La boîte en os

Roman d’Antoinette Peské.

Norbert, le narrateur, retrouve par hasard son vieil ami John Mac Corjeac. L’Écossais lui raconte l’étrange récit de son existence. John était un jeune artiste exalté. Son amour pour Margaret O’Don est exclusif et dévorant, voire dangereux pour l’objet de sa passion. « Je souffrais de ce que je ne me sentais jamais assez près de ma femme. J’avais beau la tenir dans mes bras, la serrer sur ma poitrine à l’écraser, son corps était toujours un corps à côté de mon corps, son cerveau, un cerveau à côté de mon cerveau, son cœur, un cœur à côté de mon cœur. Et cela ne laissait pas de m’étonner. Ne pas pouvoir être avec ce qu’on aime ! » (p. 90) Après avoir commis un acte odieux, John perd la raison. Des années plus tard, sorti de l’institution où il était interné, il n’a de cesse de poursuivre l’objet de son amour.
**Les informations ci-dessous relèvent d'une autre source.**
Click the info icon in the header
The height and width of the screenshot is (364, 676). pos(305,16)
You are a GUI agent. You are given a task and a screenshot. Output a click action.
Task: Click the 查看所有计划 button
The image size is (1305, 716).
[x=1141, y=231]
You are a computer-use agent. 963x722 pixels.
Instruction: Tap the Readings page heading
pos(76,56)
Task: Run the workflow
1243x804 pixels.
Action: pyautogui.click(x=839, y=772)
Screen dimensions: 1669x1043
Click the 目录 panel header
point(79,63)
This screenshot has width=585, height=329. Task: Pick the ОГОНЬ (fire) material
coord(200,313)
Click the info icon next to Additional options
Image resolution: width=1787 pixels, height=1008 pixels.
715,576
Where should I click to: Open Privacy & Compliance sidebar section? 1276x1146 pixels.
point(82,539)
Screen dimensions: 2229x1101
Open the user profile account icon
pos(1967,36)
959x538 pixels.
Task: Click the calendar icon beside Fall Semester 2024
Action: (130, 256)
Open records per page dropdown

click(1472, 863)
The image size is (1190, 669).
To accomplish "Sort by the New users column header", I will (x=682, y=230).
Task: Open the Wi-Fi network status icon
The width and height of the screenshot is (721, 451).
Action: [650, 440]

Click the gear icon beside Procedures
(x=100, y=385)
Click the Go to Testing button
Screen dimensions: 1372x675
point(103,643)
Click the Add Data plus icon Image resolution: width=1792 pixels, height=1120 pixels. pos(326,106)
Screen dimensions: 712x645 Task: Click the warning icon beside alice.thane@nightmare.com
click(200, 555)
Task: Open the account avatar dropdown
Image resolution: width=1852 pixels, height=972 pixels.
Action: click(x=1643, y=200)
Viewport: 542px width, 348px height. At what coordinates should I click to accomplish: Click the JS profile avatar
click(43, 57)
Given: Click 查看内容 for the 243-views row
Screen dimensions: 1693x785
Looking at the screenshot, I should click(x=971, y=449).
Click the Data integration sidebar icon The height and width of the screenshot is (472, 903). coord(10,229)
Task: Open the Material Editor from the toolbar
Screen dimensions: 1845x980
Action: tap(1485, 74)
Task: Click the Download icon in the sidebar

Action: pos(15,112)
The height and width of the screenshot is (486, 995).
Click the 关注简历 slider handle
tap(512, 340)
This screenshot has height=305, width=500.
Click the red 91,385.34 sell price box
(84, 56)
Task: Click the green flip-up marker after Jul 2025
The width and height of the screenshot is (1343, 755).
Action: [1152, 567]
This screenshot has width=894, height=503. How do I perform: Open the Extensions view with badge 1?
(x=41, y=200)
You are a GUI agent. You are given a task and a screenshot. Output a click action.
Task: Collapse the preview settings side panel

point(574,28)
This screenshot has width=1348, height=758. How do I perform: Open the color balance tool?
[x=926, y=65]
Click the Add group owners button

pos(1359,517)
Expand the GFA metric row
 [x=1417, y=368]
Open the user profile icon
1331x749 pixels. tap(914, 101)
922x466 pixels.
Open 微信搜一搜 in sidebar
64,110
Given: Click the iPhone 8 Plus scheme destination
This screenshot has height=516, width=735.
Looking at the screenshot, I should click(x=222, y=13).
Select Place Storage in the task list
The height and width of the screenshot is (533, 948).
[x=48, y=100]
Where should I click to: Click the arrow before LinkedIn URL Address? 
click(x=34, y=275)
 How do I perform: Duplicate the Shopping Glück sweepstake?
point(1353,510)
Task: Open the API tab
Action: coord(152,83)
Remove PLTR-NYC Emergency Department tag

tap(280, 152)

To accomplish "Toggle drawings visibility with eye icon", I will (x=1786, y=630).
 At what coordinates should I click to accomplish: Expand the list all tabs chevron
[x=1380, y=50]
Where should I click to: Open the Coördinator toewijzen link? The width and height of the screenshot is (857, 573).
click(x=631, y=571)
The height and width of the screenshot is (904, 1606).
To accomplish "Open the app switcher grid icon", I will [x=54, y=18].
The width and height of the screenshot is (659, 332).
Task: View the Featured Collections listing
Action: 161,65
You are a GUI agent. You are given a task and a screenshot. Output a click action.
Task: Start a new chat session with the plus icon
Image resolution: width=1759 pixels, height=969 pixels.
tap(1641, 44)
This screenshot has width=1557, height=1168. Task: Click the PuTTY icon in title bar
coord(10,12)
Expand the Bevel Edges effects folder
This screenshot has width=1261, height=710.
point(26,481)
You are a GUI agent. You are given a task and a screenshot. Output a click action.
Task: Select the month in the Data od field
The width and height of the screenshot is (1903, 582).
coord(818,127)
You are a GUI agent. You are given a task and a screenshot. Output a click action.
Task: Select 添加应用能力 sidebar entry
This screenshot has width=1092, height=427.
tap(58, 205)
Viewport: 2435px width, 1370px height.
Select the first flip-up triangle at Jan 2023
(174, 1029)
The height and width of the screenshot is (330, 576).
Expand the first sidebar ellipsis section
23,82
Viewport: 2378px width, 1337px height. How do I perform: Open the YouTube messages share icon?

Norbert souhaite tout d’abord sauver son ami. Le jeune Écossais est plein d’aspirations nobles et de considérations sublimes. « Amitié, amour, pour celui qui donne tout et qui entend tout recevoir en échange, la différence n’est pas telle. L’amitié est alors l’amour à l’état de sainteté. » (p. 73) Mais John Mac Corjeac est un personnage inquiétant dont le désir de fusionner avec ce qu’il aime est parfaitement macabre. « Y a-t-il moyen plus sûr de posséder ce qu’on aime que se l’assimiler : l’approprier à sa substance ? » (p. 27) Le mythe platonicien de l’androgyne est décliné de façon lugubre, voire gothique, entre cimetière et sombres bâtisses. Les Highlands se prêtent merveilleusement aux fantasmagories angoissantes qui naissent de la folie de John et des observations de Norbert. « L’Écosse du Nord est, je crois, par excellence le lieu du rêve, de la contemplation intérieure et de l’amour. Est-ce pour cette raison qu’elle est aussi le lieu du diable ? » (p. 21)

Ce roman du 20e siècle rappelle les chefs-d’œuvre gothiques du 19° siècle, comme ceux d’Ann Radcliffe, mais également les romans de Wilkie Collins, pleins de sombres mystères et de fatalité macabre. « J’ai vu le diable là-bas, et il m’a séduit. » (p. 21) Entre horreur et surnaturel, La boîte en os est un roman étonnant et très réussi, parfait pour se frémir dans la pénombre.